Stored data:
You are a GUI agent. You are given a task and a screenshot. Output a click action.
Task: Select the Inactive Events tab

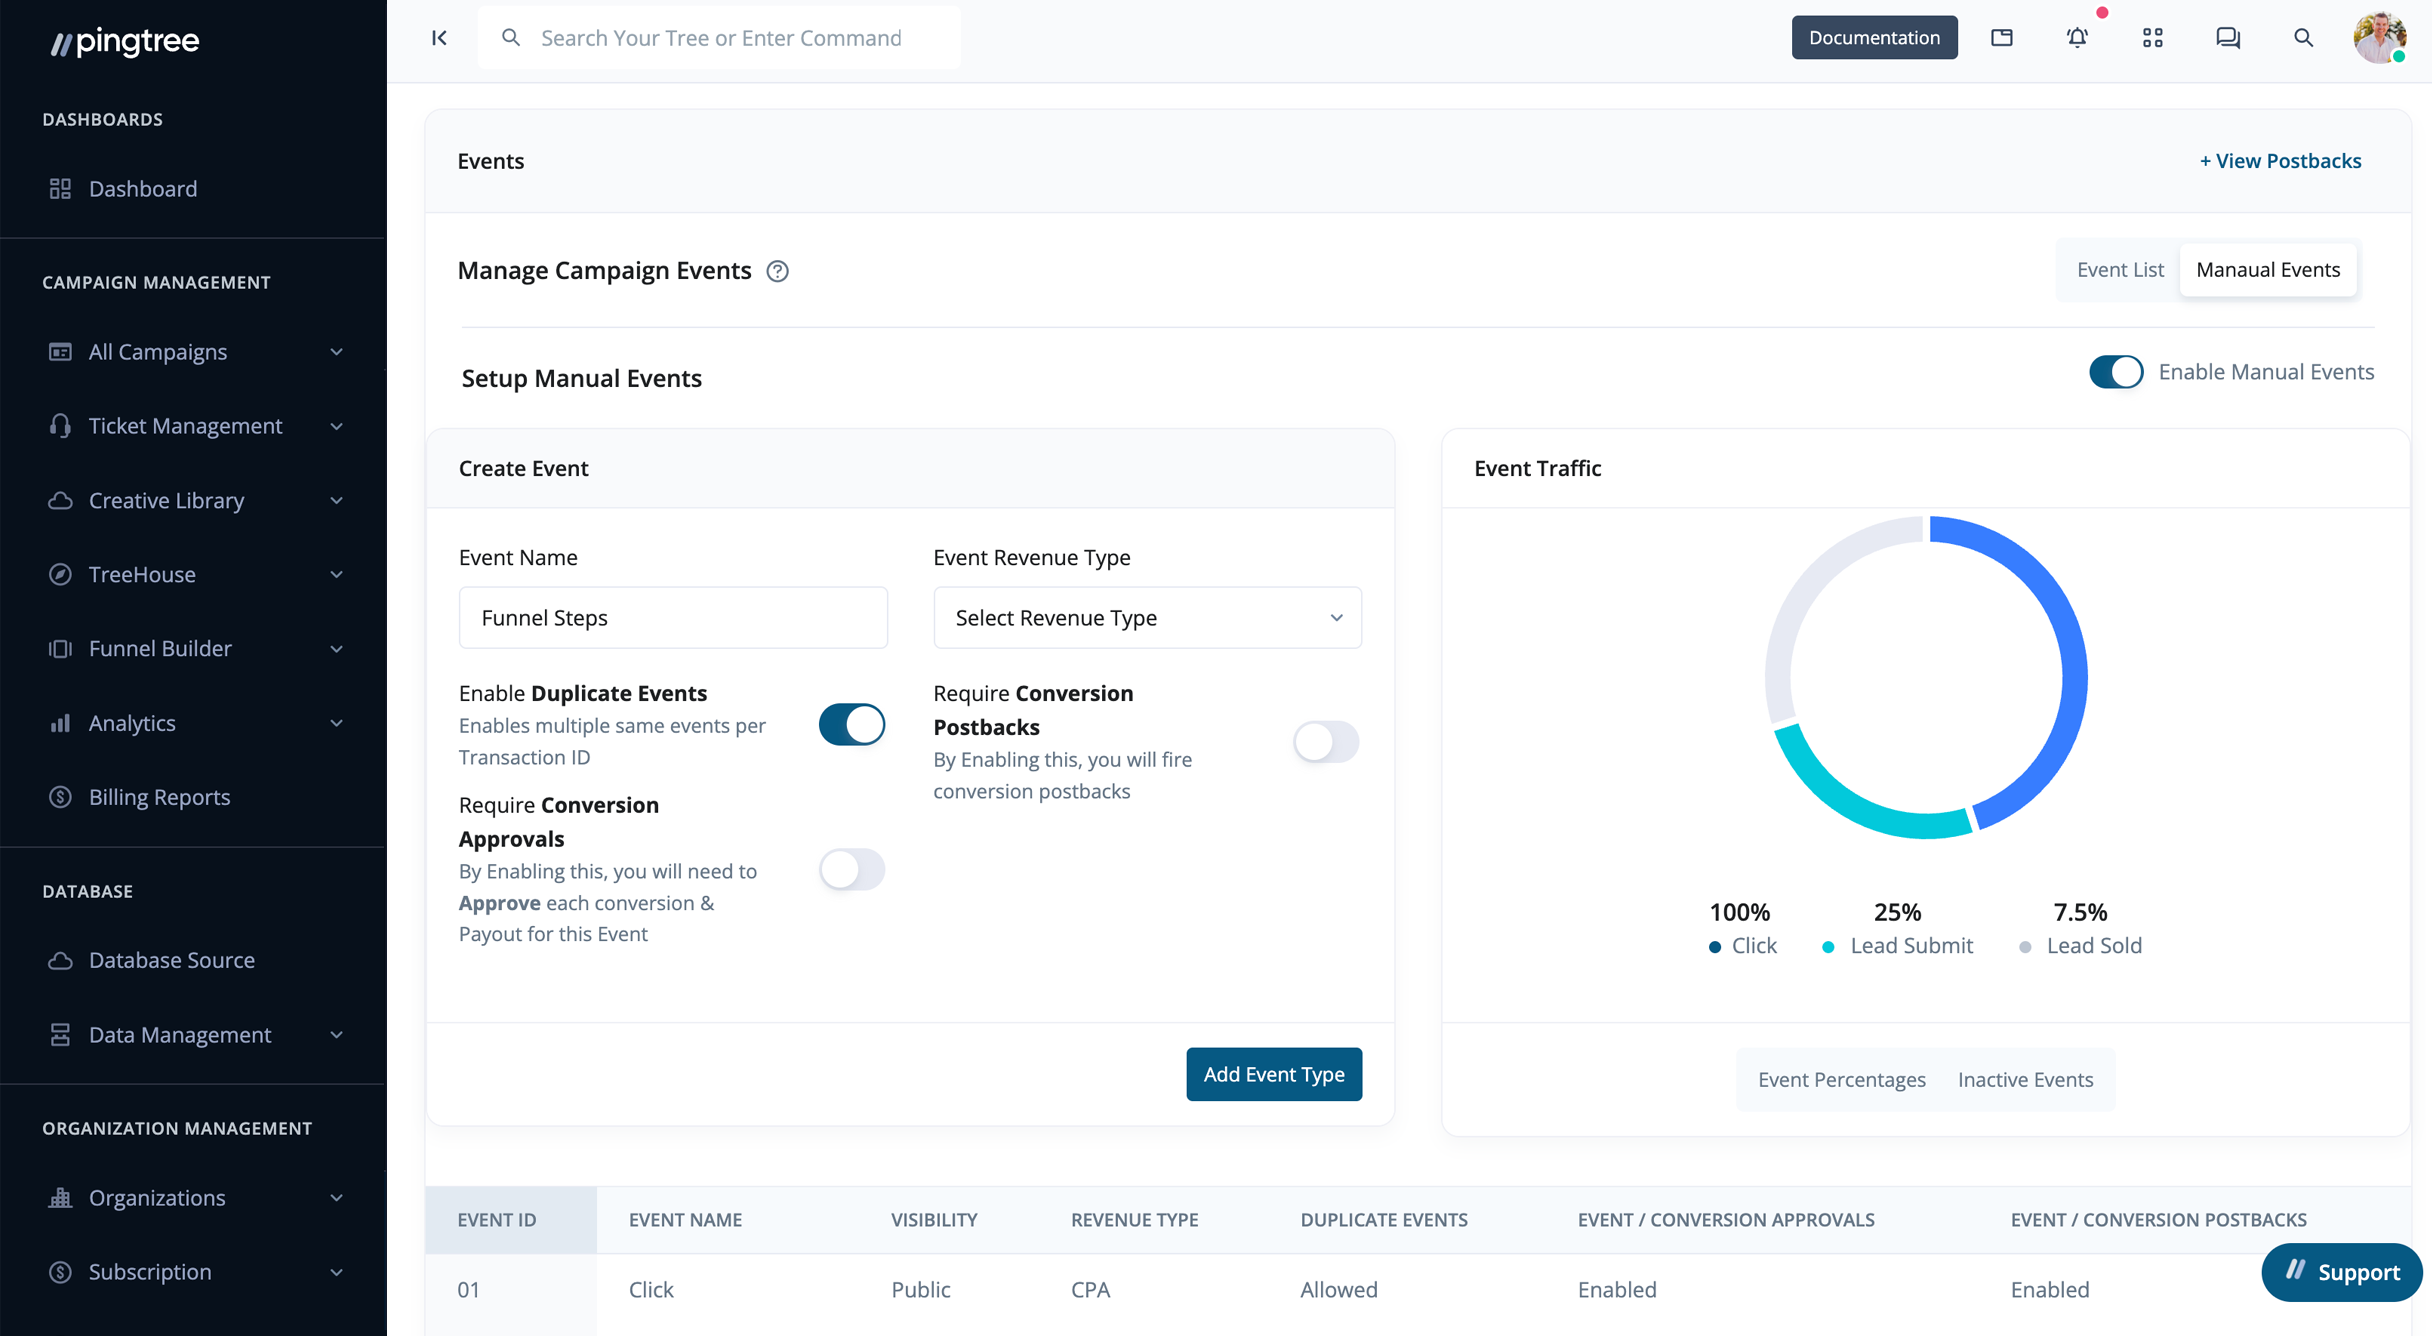(x=2025, y=1080)
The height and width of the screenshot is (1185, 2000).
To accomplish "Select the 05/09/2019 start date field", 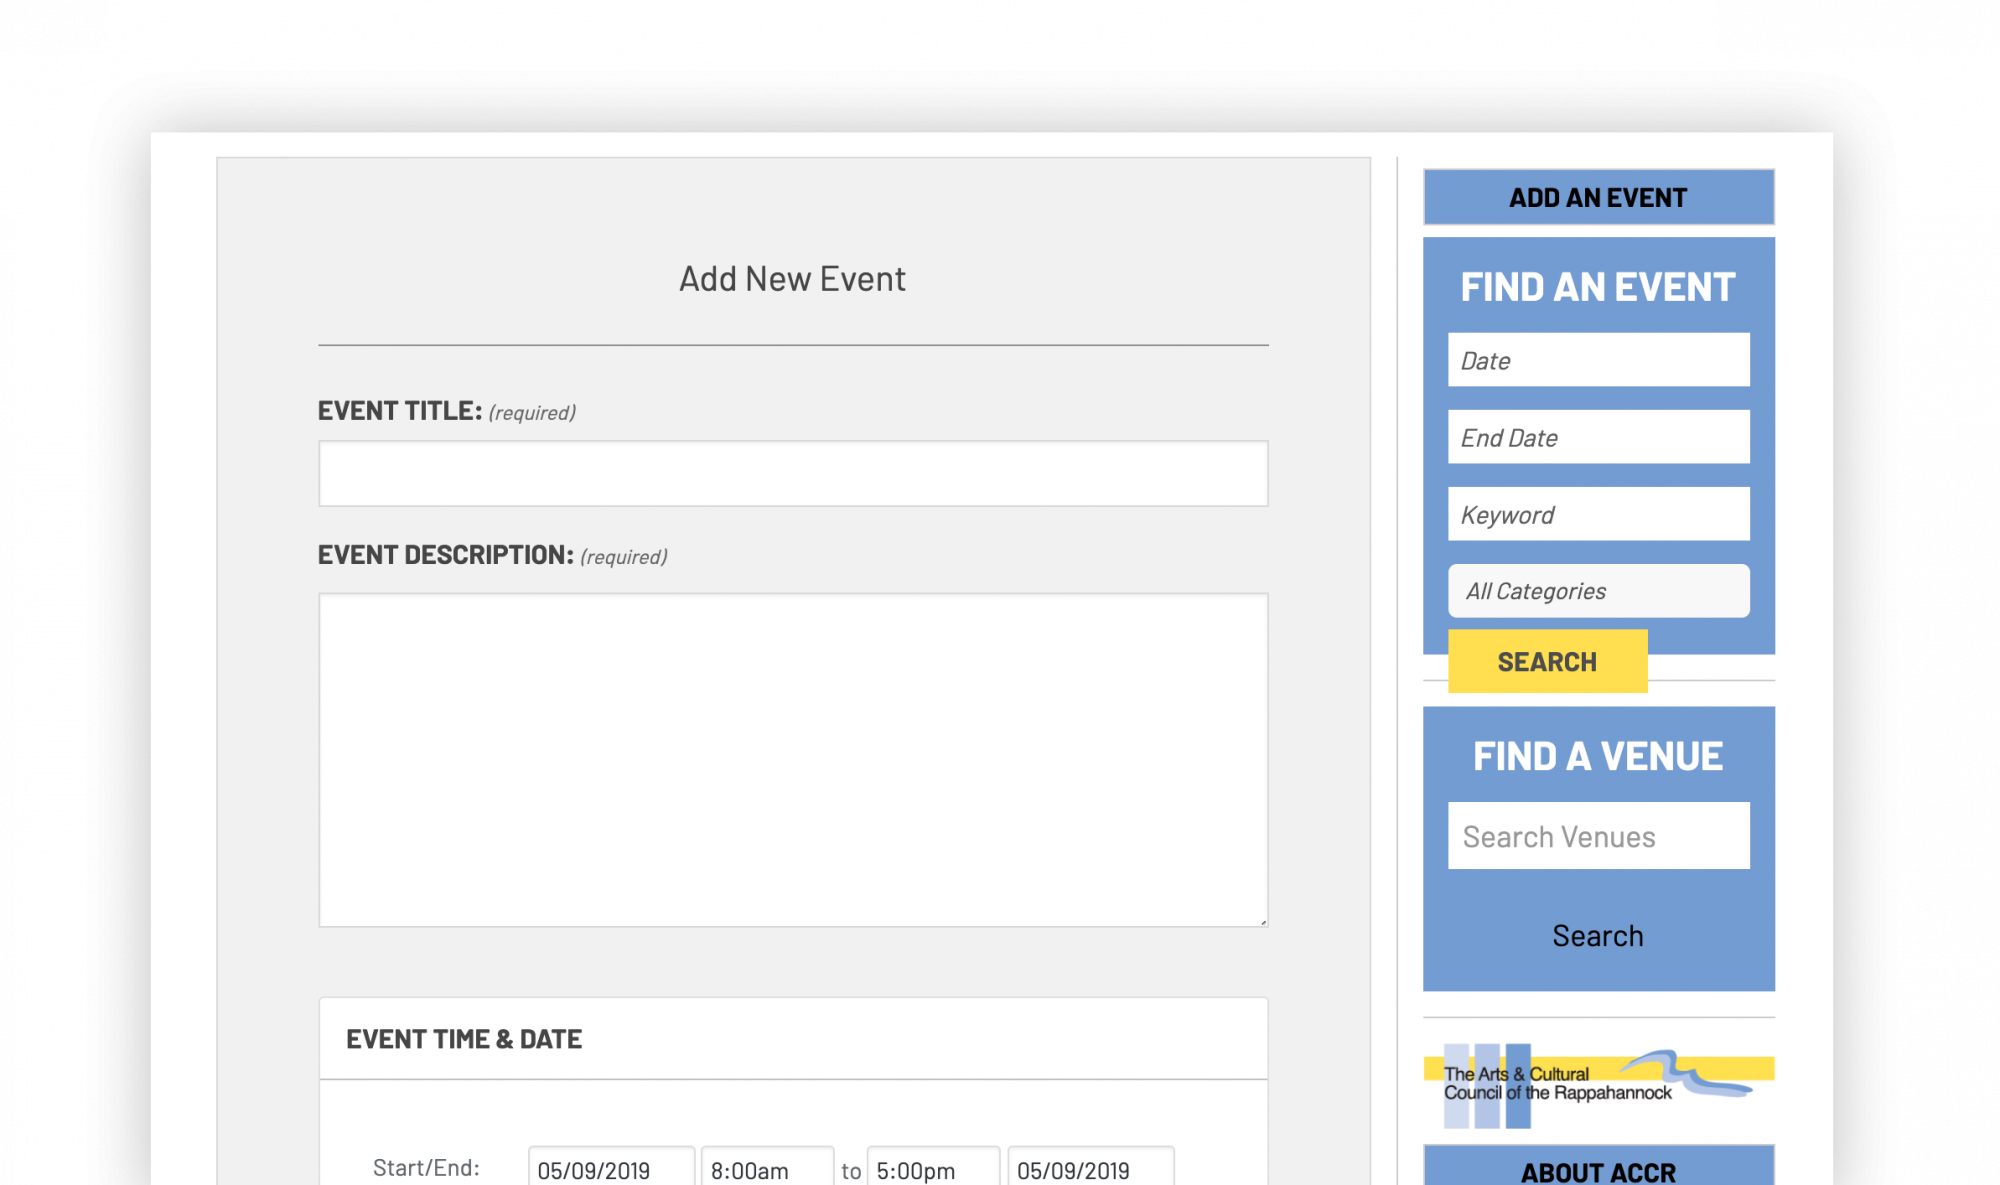I will (611, 1168).
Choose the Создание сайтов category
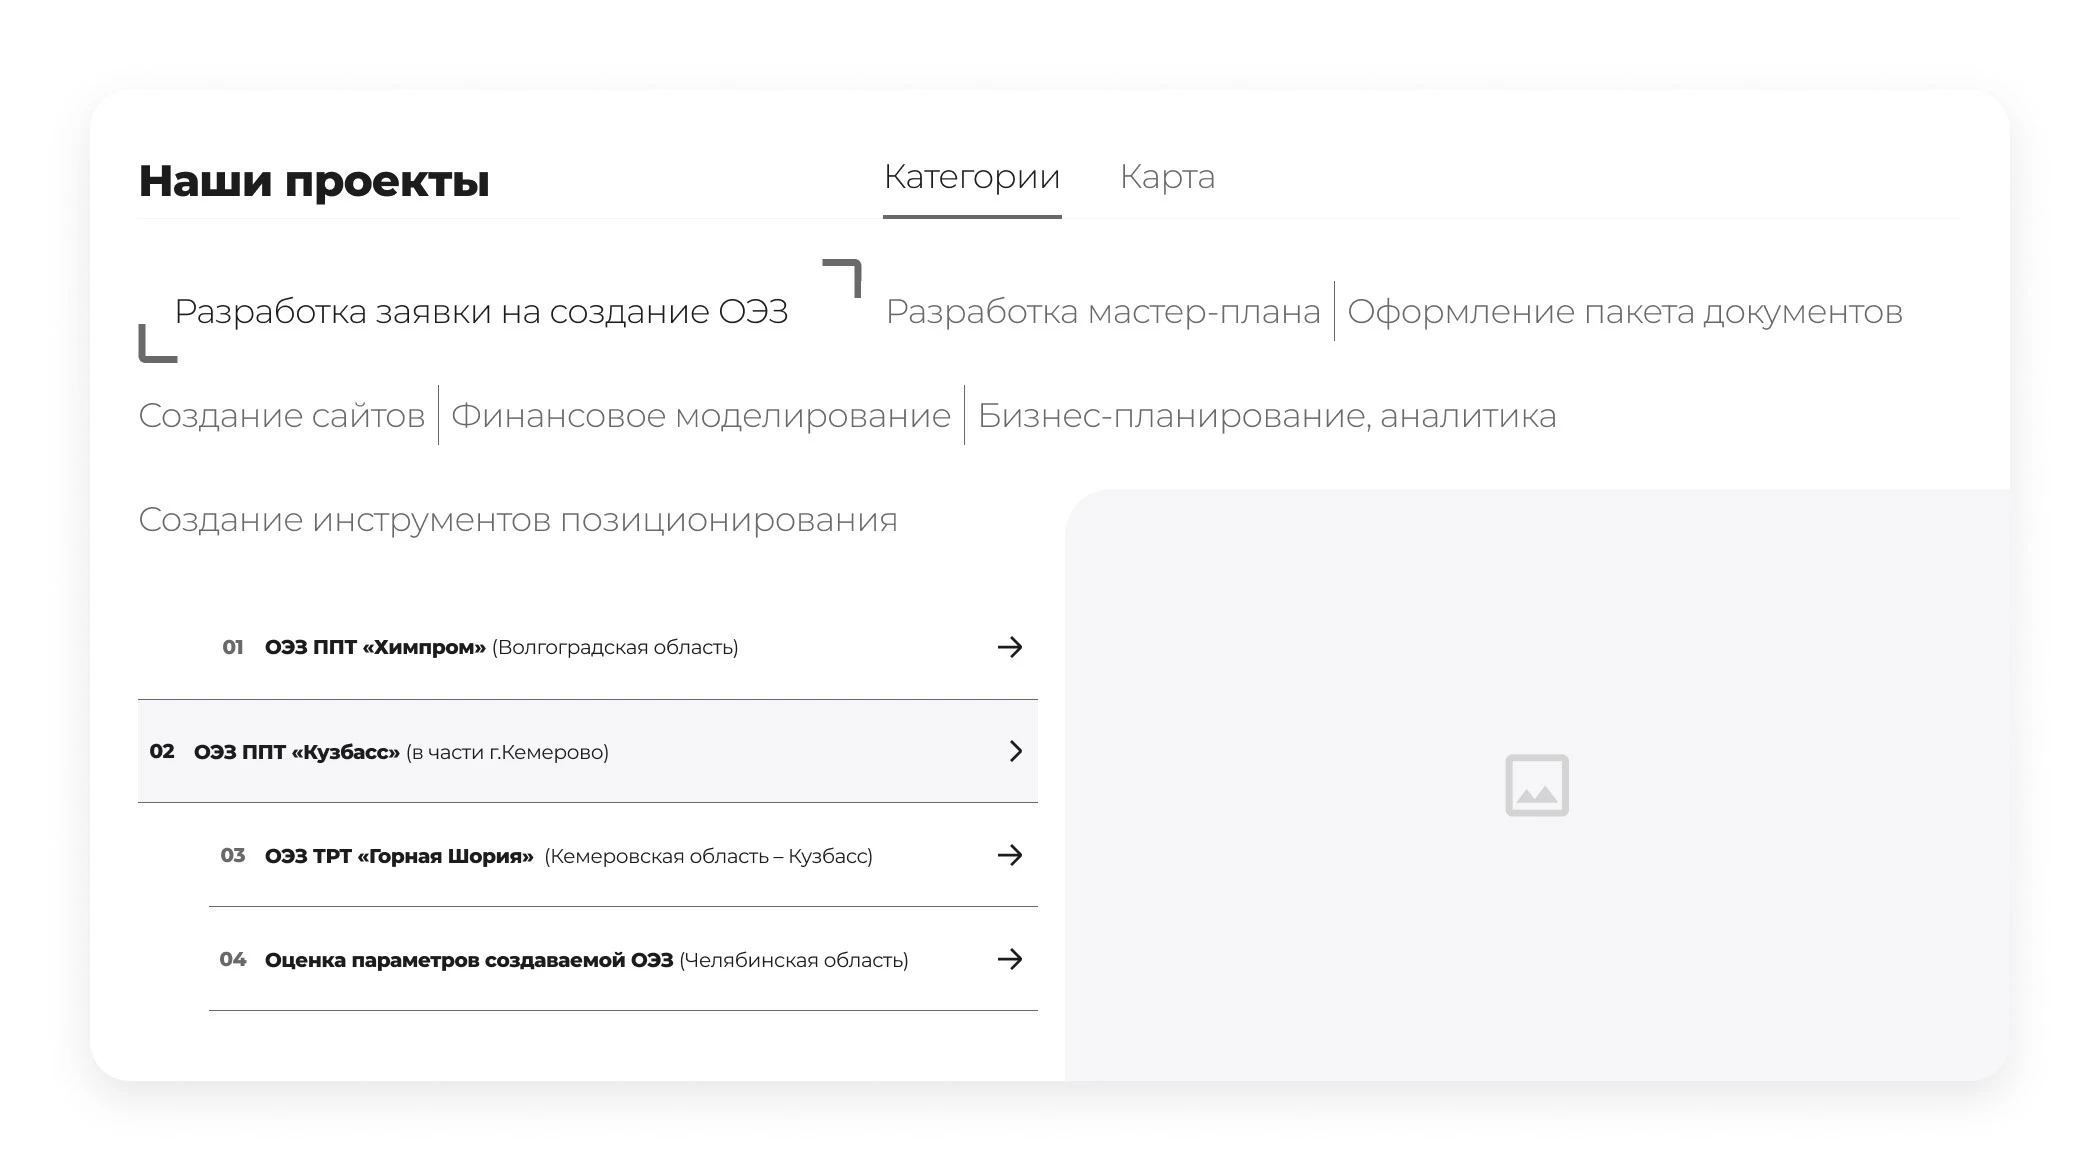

WORK TO BE COMPLETED =>
Some lines of the records above contain the word "screenshot". How many are there? Reply with the number alone.

OUTPUT OF THE EXERCISE =>
2